All lines in the data bearing the string "Open" should be identified and copied.

[Saved data entries]
◇ ◇ ◇ ◇ ◇ ◇ ◇

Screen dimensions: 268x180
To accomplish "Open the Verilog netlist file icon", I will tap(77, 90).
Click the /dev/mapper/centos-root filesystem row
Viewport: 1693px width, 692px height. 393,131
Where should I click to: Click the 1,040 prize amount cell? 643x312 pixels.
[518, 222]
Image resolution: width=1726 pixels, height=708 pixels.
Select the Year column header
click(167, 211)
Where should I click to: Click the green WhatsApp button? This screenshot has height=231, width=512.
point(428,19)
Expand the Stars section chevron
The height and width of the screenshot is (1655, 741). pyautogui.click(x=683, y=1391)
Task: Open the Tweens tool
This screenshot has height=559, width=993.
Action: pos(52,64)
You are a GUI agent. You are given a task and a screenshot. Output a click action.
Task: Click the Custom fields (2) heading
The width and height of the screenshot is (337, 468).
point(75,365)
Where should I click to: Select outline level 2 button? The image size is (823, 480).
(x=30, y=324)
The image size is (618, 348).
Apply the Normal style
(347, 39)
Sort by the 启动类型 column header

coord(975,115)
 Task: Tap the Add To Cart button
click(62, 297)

◇ ◇ ◇ ◇ ◇ ◇ ◇

# [RESPONSE BOX]
To accomplish "Open the Verilog netlist file icon", I will tap(77, 90).
Task: Open the Tweens tool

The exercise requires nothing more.